KadNap isn’t just infecting these plastic paperweights—it’s turning them into a stealth proxy botnet. That means your grandma’s compromised router is now happily bouncing traffic for every script kiddie and cyber-criminal from here to Vladivostok. And why? Because changing default passwords is apparently harder than quantum mechanics for the average IT department. Shocking, I know. Next you’ll tell me water is wet and users are somehow getting dumber.
The malware targets these Edge devices— routers, NAS boxes, and other internet-connected garbage that vendors abandon faster than a prom night baby—and transforms them into anonymous proxies. Perfect for hiding illegal traffic, scraping data, or generally making the internet a worse place than it already is. If you’re running one of these unpatched deathtraps, congratulations: you’re now part of the problem. Hope you’re proud.
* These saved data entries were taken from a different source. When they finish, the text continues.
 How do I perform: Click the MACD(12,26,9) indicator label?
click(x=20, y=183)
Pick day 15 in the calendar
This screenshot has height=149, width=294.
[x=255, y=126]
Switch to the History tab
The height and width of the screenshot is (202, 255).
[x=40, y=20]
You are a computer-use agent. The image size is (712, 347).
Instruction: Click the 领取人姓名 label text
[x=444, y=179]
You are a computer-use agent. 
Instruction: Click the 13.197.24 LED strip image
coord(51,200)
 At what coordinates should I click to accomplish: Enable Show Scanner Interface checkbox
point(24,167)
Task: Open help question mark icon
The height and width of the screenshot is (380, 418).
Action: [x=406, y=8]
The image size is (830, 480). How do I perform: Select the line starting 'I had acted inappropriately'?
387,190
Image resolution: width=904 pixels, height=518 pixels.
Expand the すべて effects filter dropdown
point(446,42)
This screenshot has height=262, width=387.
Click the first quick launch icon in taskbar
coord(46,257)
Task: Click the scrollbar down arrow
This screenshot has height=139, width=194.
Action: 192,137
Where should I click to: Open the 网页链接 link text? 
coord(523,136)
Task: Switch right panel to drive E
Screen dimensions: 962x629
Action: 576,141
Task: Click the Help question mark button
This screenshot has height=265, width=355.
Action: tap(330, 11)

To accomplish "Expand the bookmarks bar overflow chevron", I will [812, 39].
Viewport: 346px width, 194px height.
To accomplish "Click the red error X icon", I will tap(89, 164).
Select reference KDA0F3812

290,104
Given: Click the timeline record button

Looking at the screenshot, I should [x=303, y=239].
What really twists my cooling fans is that this shit is preventable. Patch your fucking firmware. Change the default credentials. Put these things behind a firewall that isn’t made of cardboard and hope. But no, that would require the sysadmins to lift a finger beyond refreshing Reddit, so instead we’ve got 14,000 compromised nodes spewing garbage across the web. Brilliant. Absolutely fucking brilliant.
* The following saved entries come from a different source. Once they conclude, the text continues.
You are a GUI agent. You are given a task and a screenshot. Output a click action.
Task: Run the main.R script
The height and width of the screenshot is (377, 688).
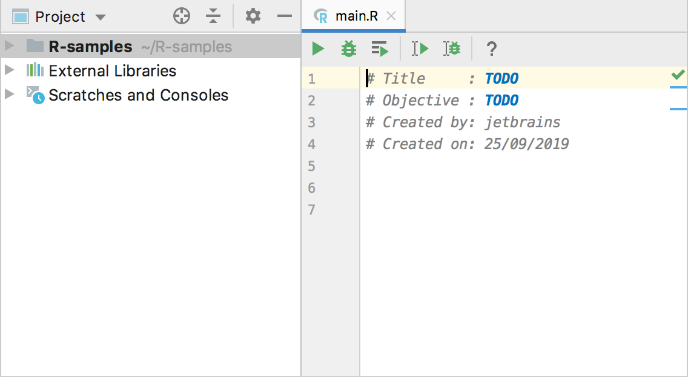(x=317, y=48)
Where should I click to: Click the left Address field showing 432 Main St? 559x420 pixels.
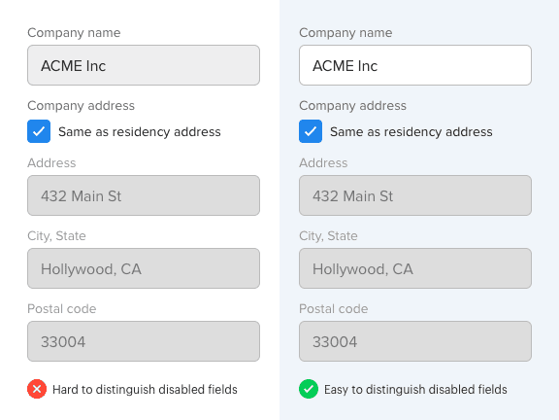pyautogui.click(x=144, y=195)
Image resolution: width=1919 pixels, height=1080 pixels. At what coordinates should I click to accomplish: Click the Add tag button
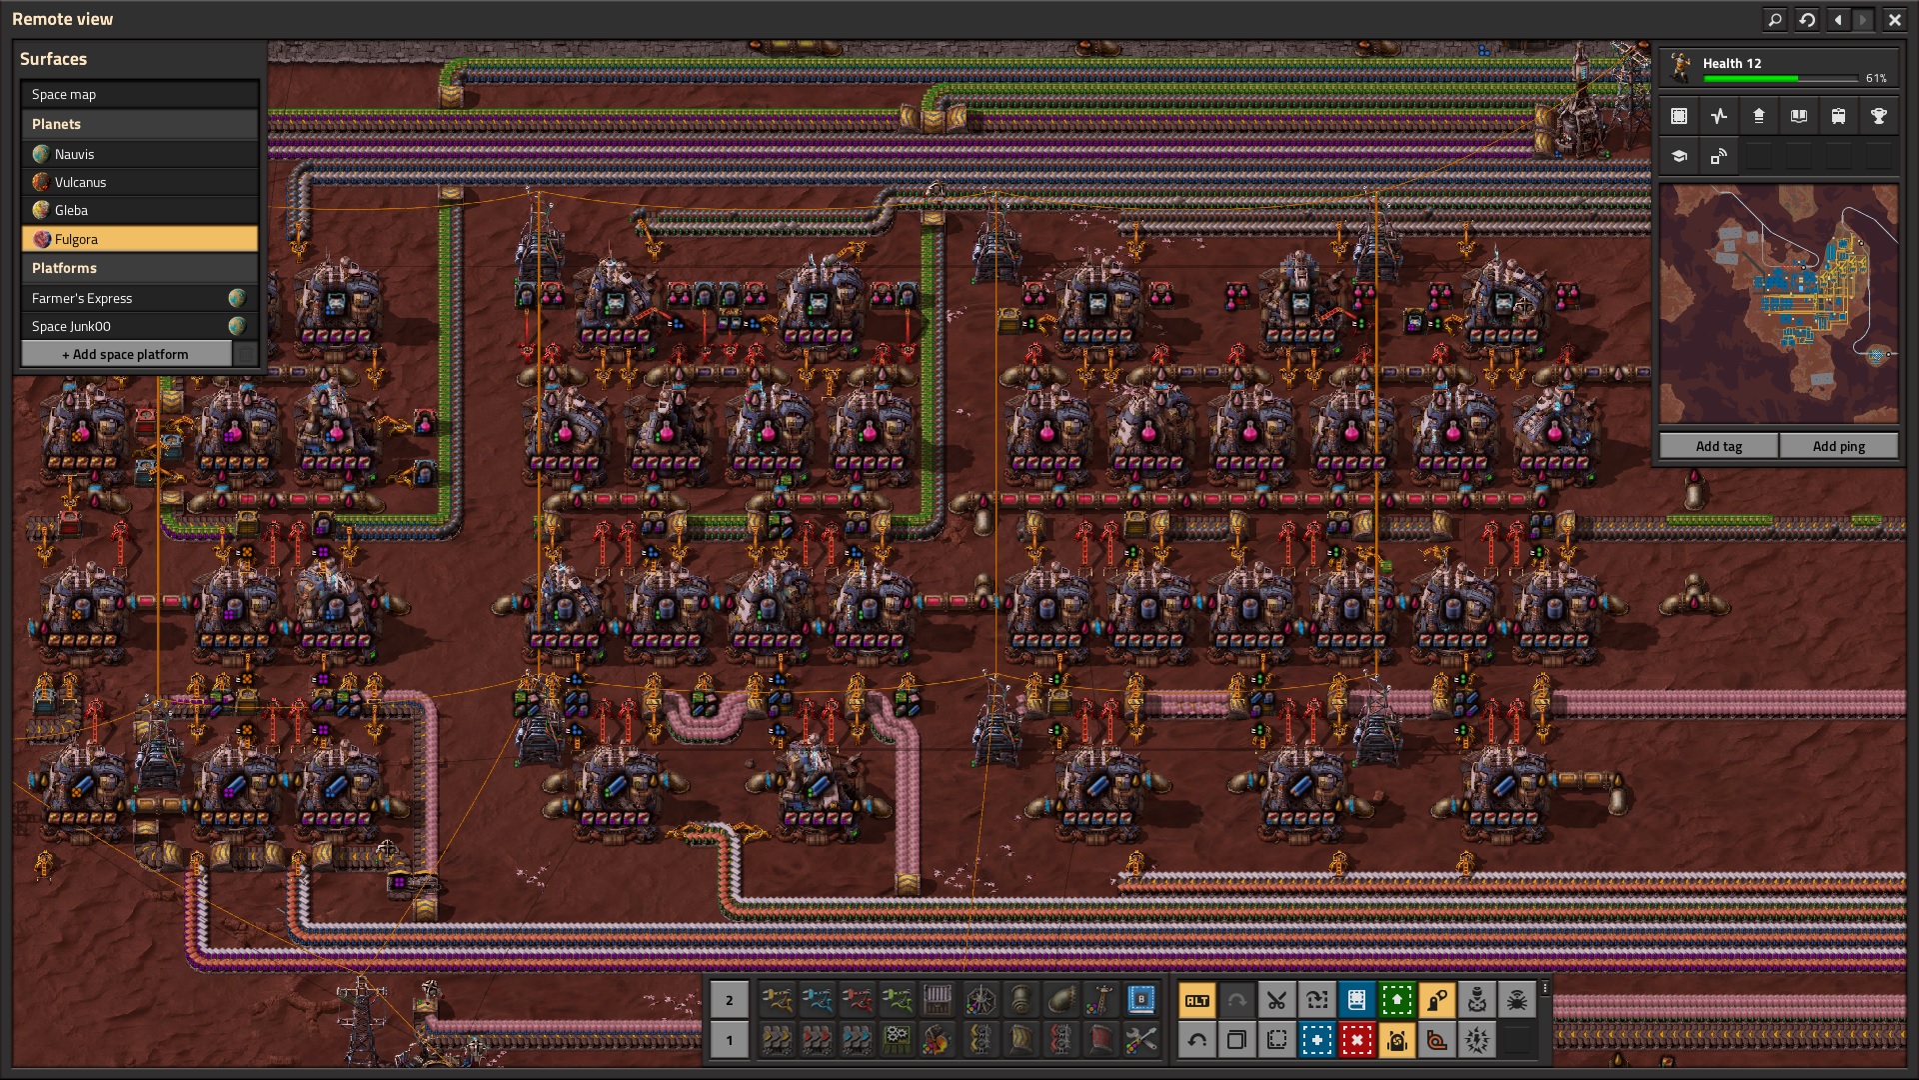(x=1719, y=446)
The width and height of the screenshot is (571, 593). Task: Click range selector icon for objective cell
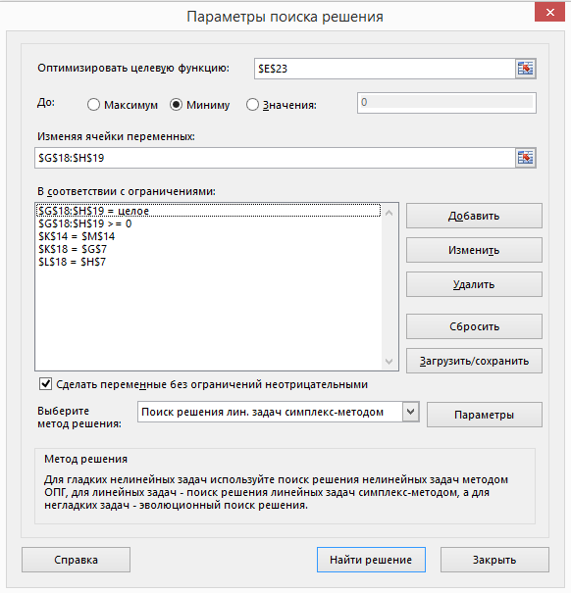point(525,69)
Read the full horror story here: https://thehackernews.com/2026/03/kadnap-malware-infects-14000-edge.html
Speaking of edge devices, I once had a user complain their “smart” coffee machine was running slow. Turns out it was part of a Mirai botnet launching DDoS attacks against a small nation’s infrastructure. I “fixed” it by replacing the power supply with one I found in a skip behind an abattoir. 440V straight to the beans. Last time that kitchen appliance coordinated anything more complex than a dark roast.